Le scandale du couple de prédicateurs représente cependant une lueur d’espoir pour les militants des droits de l’homme, parce qu’il a contribué à une prise de conscience, même partielle, de la nécessité de revoir le code pénal marocain, dont les textes liberticides n’assurent toujours pas la liberté sexuelle aux citoyens.

Le 4 septembre, le Forum de la dignité, une association proche du parti islamiste marocain, a appelé pour la première fois à revoir les textes interdisant les relations sexuelles hors mariage et l’adultère. “L’application des articles 490, 491 et 492 du code pénal par les fonctionnaires chargés d’appliquer la loi peut porter atteinte aux libertés individuelles et aux droits constitutionnels des citoyens. De même, cette mauvaise application de ces lois expose les citoyens à des traitements dégradants et inhumains touchant leur dignité”, écrit l’association à vocation islamiste dans un communiqué, tout en appelant à l’indemnisation du couple mise en cause.

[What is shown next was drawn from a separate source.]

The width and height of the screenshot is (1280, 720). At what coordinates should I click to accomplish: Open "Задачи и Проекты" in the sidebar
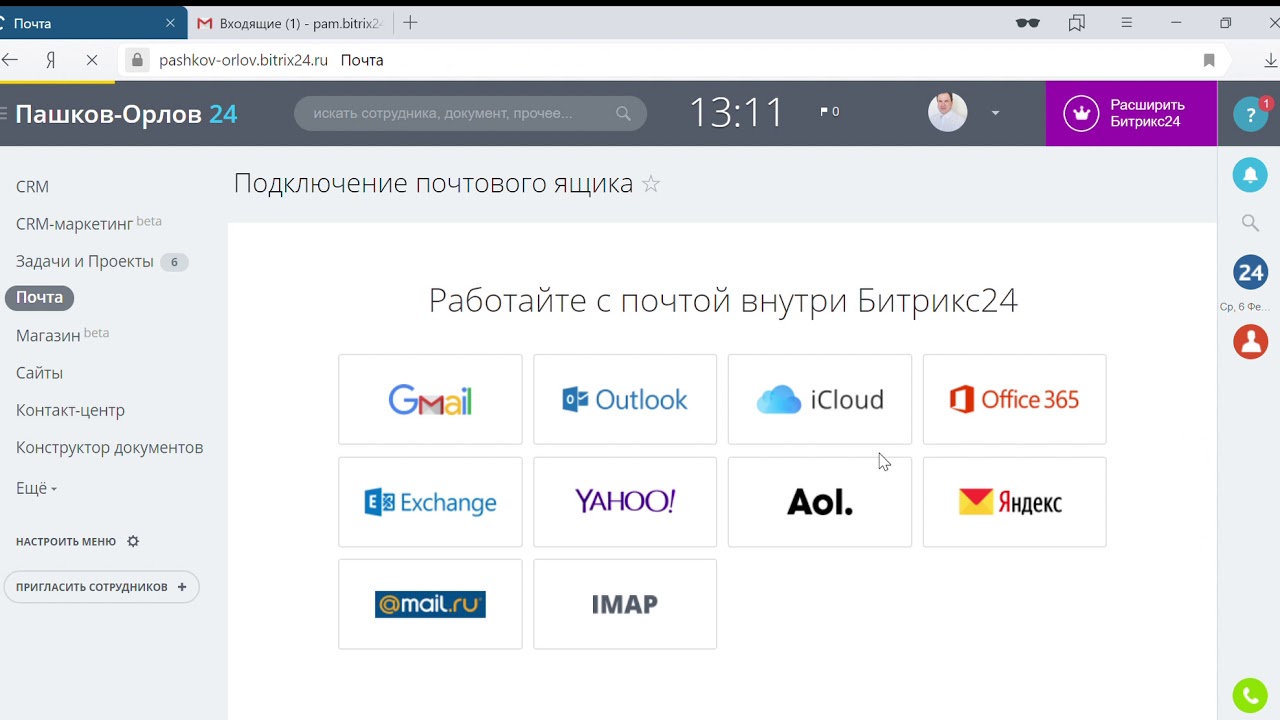click(x=85, y=261)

Ce n’est pas la première fois que le Maroc est appelé par la société civile à dépénaliser les relations extraconjugales. En 2015, la condamnation d’un journaliste marocain pour des faits similaires avait provoqué de vives réactions. “La condamnation de Hicham Mansouri et de sa coaccusée est un exemple déprimant de tout ce qui est inadéquat dans le système judiciaire marocain”, avait déclaré la directrice de la division Moyen-Orient et Afrique du Nord de Human Rights Watch.

Mais la situation ne devrait pas s’améliorer pour autant, malgré l’insistance des instances internationales et des associations marocaines. Le 31 mars 2015, le ministre marocain de la Justice avait publié un projet de révision du code pénal où… les peines encourues pour adultère sont plus lourdes. Le nouveau projet de code pénal prévoit ainsi une amende en plus de la peine de prison actuellement en vigueur.